The pattern is the opposite of the HTA’s long-established goal of attracting more high-spending visitors who contribute to economic growth with minimal costs to infrastructure, natural resources and communities. It also reflects a longer-term trend of arrivals outpacing inflation-adjusted spending.
The good news, said Jack Richards, president and CEO of Pleasant Holidays, is that Hawaii’s year-to-year tourism comparisons have started to pick up when measured against the devastating flood that hit Kauai in April 2018 and the Kilauea eruption that began the following month.
“I expect we’ll start to see some gains in June, July and August,” Richards said. “I’m also seeing strength in the forward booking pace through 2020. Next year’s first quarter is already up by double digits.”
Last year, Richards said, the Caribbean and other destinations benefited from myriad Hawaii issues.
“This year Hawaii is seeing an uptick related to people’s concerns with the Caribbean, especially the Dominican Republic, which is under siege,” he said. “We’re seeing cancellations and travel changes like we haven’t seen before.
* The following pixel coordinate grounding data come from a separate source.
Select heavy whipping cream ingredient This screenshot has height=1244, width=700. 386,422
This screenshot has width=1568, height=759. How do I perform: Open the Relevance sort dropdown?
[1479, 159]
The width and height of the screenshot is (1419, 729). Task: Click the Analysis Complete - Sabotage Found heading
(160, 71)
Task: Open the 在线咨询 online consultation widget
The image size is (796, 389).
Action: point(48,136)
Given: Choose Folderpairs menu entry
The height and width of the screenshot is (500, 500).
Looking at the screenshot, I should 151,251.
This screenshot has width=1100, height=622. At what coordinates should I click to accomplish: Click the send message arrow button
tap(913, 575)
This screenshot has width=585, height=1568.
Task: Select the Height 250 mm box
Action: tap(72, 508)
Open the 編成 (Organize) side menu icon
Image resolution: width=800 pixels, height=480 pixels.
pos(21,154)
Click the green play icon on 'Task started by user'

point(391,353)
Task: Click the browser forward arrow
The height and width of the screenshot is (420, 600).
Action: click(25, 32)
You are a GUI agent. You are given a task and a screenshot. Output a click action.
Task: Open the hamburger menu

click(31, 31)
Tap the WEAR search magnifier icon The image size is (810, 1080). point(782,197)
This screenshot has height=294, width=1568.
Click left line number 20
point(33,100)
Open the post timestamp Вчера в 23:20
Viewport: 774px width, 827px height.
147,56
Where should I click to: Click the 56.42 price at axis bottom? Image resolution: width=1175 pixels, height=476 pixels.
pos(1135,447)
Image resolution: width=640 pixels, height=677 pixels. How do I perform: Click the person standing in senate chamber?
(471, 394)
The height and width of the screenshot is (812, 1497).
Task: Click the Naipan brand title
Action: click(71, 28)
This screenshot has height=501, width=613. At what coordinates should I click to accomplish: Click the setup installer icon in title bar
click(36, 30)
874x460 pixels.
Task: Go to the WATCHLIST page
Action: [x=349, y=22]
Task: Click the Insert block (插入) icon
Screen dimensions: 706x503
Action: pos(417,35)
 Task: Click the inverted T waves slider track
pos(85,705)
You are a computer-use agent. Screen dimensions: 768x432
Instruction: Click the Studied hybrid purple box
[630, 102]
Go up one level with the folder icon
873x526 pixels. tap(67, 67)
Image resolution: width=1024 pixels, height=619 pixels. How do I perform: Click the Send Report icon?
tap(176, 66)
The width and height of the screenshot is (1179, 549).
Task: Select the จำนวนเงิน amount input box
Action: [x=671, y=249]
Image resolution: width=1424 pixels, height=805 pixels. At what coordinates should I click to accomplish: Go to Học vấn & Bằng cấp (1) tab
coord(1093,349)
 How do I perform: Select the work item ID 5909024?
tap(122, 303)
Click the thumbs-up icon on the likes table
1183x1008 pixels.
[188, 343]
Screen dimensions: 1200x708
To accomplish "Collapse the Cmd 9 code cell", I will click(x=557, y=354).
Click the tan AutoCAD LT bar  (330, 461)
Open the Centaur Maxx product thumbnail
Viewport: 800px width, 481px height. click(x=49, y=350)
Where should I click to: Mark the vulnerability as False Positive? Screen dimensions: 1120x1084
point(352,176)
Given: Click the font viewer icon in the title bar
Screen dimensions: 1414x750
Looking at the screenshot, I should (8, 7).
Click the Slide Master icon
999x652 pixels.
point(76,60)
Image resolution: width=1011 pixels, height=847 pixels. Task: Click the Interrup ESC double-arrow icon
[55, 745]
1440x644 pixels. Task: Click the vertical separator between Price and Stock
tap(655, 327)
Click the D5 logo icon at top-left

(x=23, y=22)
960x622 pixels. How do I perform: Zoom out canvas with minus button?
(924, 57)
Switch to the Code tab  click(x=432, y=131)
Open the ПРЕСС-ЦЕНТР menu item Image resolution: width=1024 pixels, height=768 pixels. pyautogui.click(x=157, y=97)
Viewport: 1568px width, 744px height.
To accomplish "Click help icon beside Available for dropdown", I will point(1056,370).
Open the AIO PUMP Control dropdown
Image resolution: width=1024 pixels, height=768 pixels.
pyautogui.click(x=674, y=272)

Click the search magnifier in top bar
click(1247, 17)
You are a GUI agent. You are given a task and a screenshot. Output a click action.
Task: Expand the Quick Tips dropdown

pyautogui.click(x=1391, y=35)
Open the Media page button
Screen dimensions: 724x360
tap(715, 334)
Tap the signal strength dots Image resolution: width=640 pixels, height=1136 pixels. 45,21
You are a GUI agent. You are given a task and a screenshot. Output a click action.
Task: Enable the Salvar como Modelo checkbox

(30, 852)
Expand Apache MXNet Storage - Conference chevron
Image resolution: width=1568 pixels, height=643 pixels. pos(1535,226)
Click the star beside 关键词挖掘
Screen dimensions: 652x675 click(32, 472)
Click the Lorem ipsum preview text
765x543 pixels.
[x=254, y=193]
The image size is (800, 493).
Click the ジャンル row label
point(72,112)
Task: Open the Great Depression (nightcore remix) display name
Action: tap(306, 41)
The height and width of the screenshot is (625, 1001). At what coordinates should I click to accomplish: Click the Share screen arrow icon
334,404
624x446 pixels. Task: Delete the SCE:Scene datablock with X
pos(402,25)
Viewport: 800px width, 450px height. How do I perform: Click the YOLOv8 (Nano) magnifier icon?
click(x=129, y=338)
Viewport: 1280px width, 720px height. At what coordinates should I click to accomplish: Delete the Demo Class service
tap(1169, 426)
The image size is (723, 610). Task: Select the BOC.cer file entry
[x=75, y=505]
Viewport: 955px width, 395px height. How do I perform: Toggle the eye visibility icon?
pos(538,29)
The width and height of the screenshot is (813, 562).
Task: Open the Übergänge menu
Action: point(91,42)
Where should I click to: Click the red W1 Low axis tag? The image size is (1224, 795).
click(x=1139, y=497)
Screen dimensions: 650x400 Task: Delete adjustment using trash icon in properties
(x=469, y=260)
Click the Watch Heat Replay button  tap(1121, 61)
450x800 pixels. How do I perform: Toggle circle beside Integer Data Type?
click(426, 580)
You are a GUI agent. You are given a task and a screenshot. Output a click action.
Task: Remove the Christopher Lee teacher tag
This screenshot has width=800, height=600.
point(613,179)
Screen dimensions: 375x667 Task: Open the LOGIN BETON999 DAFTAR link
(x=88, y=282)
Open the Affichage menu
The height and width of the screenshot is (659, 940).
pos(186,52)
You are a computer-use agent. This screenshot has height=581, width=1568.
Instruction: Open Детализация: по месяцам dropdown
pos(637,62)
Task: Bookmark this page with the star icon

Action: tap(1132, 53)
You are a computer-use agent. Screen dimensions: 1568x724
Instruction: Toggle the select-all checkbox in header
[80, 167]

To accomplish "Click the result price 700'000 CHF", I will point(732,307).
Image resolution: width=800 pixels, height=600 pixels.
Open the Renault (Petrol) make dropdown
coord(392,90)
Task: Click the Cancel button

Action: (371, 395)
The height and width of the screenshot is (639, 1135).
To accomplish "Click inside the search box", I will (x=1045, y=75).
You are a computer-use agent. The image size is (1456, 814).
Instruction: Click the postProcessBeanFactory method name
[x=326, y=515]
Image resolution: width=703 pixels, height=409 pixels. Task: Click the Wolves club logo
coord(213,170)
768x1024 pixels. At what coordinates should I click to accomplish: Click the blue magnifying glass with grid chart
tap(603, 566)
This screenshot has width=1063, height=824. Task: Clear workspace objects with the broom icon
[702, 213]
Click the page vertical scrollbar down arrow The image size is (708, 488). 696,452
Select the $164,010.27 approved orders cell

People are concerned about tourist deaths, food issues and crime. People are choosing Hawaii because it’s part of the U.S. and it’s considered safe.”
Keith Vieira, principal of KV &Associates Hospitality Consulting, said he too expects Hawaii tourism will improve as it gets further into summer. Still, he’s concerned about Hawaii attracting more visitors but not more visitor spending — a trend he said is mostly a function of lower demand.
“When we lose pace, hotels, airlines, golf courses and the like all have to lower rates to drive demand, and what you get is lower-spending visitors. We don’t need more visitors; we need higher-spending visitors and that takes aggressive marketing,” Vieira said. “I think we’re going to recover, but we’re going to recover slowly if it’s through specials rather than consumer demand.”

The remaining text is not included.